In other recent events, as
bintblue puts it, "lots of white Americans are fucking terrifying, but I've known that nugget of info for nearly my whole life now". Meanwhile, up on Macarthur here in our East Oakland neighborhood, opportunistic thieves with vans and crowbars have taken advantage of the protests to loot small local businesses. Luckily our friends at the World Ground cafe were spared. But the bike shop, the hardware shop, and Sequoia all got hit. Sunday into Monday was particularly wretched with helicopters overhead all night.

I guess that leads neatly into the news that this isn't going to be our neighborhood for much longer. We've signed the documents and will soon be transferring money for a move to Alameda. That's not far, just a fifteen-minute drive from here. We spend a lot of time in Alameda anyway; our default grocery and hardware stores are there. Jon will be able to bike to work, if work ever starts being in a geographic location again.

I'm anxious about it: it's a lot of money, and I'll miss the sheer beauty and light and elegance of this place.

No more glorious golden arts-and-crafts sunlight through the redwoods, no more urban farming.

But it's idiosyncratic, solidly built in the late 30s by a guy whose particular aesthetic and self-reliance suggests that he must have been friends with Scott Curtis's dad. It has mature native oaks in front, a lot of brickwork, window seats, built-in bookcases and cabinets, two (!) fireplaces. It's roughly H-shaped with courtyards between the wings. There's a big ugly garage door out front that will need to be dealt with eventually. In the back corner there is enough room, albeit barely, for the three hens. The neighborhood is north of the lagoons, full of huge Victorian mansions. Our place and the two next to it are the plainest and most unprepossessing houses there. A hardware store and a good Middle Eastern grocery are a ten-minute walk away. So is the Fireside Lounge, where I read a ghost story back in 2012. And it's about a fifteen-minute walk to Crown Beach.
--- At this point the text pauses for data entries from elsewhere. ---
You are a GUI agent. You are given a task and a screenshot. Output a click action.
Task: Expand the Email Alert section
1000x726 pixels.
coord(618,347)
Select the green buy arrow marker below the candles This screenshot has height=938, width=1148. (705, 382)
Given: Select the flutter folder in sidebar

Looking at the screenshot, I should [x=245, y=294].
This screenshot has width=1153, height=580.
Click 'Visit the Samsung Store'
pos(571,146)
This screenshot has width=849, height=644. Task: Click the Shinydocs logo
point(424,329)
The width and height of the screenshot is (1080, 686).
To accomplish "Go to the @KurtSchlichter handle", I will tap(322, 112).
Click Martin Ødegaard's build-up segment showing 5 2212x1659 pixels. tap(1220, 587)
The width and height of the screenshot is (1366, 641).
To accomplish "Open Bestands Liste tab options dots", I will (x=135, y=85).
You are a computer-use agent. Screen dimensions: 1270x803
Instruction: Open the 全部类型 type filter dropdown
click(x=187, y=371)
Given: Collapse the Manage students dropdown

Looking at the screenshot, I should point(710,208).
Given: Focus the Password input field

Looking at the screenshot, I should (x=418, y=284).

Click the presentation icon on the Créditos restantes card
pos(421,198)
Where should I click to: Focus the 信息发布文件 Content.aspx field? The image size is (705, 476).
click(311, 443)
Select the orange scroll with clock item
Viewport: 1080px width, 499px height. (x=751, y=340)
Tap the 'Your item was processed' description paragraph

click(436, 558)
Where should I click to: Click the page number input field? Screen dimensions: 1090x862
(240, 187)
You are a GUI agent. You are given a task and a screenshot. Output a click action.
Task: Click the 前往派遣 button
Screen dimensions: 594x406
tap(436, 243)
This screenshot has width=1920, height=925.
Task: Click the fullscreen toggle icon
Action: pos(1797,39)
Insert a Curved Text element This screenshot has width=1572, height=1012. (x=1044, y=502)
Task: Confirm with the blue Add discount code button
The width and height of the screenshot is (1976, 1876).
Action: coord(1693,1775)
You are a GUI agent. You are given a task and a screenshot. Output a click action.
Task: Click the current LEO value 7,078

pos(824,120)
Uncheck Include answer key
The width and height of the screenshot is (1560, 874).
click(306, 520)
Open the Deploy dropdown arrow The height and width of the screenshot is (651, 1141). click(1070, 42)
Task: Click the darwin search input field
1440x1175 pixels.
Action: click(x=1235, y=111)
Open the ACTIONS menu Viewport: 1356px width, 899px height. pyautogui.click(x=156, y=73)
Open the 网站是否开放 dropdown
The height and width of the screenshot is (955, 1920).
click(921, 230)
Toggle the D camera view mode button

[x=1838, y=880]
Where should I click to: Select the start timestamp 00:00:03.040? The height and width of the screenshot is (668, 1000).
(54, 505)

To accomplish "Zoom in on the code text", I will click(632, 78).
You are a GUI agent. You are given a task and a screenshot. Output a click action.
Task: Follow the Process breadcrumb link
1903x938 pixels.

It took a ton of inspections and research to discover that the house is in fact solid and safe. Californians are justifiably squeamish about masonry; it's like the anti-Three Little Pigs here. An architect we knew cautioned us to be suspicious. We had to chase down blueprints that were described anecdotally in an old engineer's report to determine that there was adequate vertical and horizontal steel reinforcement in the walls. The house has an enormous, terrifying FURNACE the size of a nuclear reactor. It doesn't work. It, along with a lot of asbestos ducting, will be coming out as soon as we legally own the place.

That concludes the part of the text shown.